A week without an end?
Ver.di says no to longer shop opening hours
UNI Commerce affiliate Ver.di says no to the German government's proposal to extend Saturday trading hours to eight o' clock in the evening. 'If shops are open until 20.00 every Saturday, the weekends will be destroyed', say the German commercial workers in a leaflet.

On 14 December, a rally was held on Kurfürstendamm, the main shopping street of Berlin, the German capital. On 21 December, nationwide protests are expected.

The customers lack money for shopping, not time, ver.di says. The union points at what happened when opening hours were expanded last time, in 1996. Then it was said that this would create new jobs. Instead, since then, 30,000 to 40,000 jobs have been lost every year.

- If the Chancellor [Gerhard Schröder] thinks that he has to polish his image in a business-friendly direction, he should not do this at the expense of the commercial workers, says Franziska Viethold, member of the ver.di executive board.
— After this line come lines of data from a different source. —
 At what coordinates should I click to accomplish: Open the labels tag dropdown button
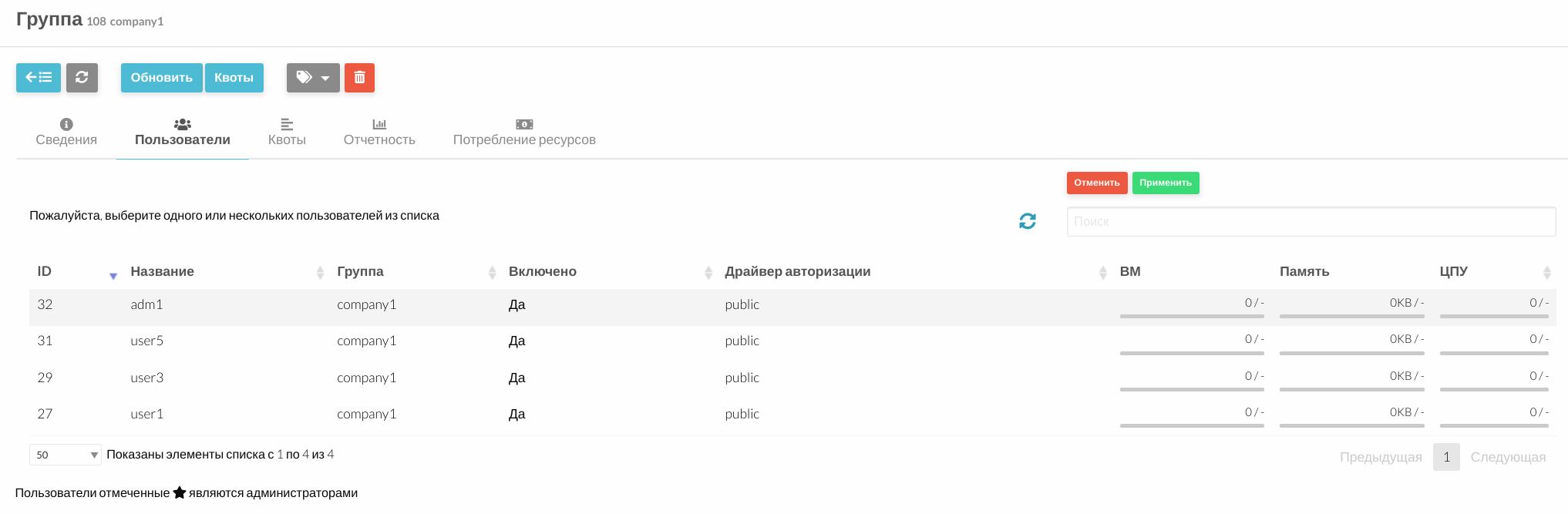point(313,78)
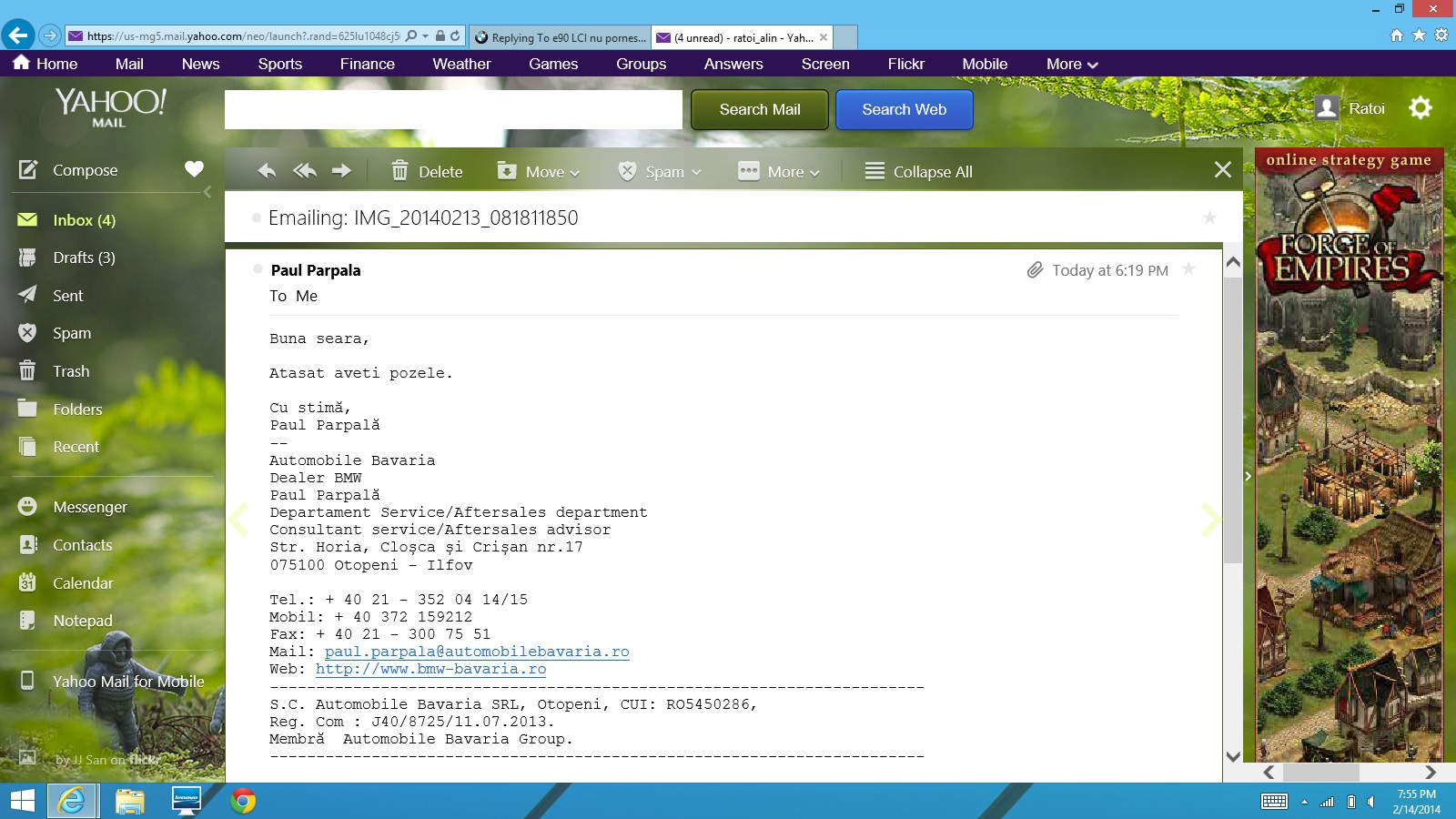Screen dimensions: 1456x819
Task: Toggle the star next to message timestamp
Action: tap(1188, 269)
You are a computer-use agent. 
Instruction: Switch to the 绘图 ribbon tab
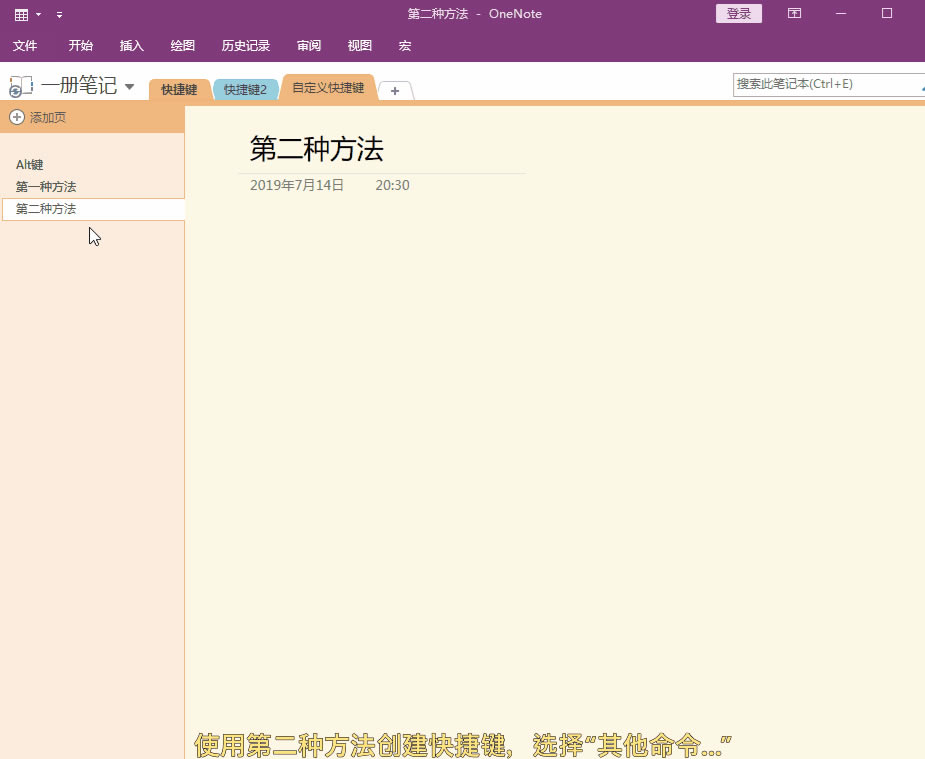(182, 46)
She promises resistance from ver.di:-This is not a practicing field for trimming populist actions"


Last Saturday, ver.di members demonstrated in Berlin

Also from a business point of view, longer shop opening hours do not pay off, according to Viethold. Turnover will not grow with a single Euro-cent, but the elimination competition will be further intensified. Commerce will continue to cut jobs and only those with the lowest costs and smallest personnel will survive.

- It is absurd that the federal government on one hand states that it wants to fight unemployment, but on the other hand through an extension of trading hours will create a situation, where thousands of jobs will disappear, Viethold stated.

In a flyer, ver.di says that the social protection through shop opening regulations must be preserved. If the government succeeds in extending Saturday trading to the evening hours, weekend stress will turn into a permanent state of things.

Ulrich Dalibor, head of the ver.di retail sector says that also the employers have already started their general attack on opening hours. They are calling for re-negotiation of those collective agreements, where working hours are regulated. These are agreements which give workers the right to as many free evenings and weekends as possible, or to time compensation for uncomfortable working hours, he says.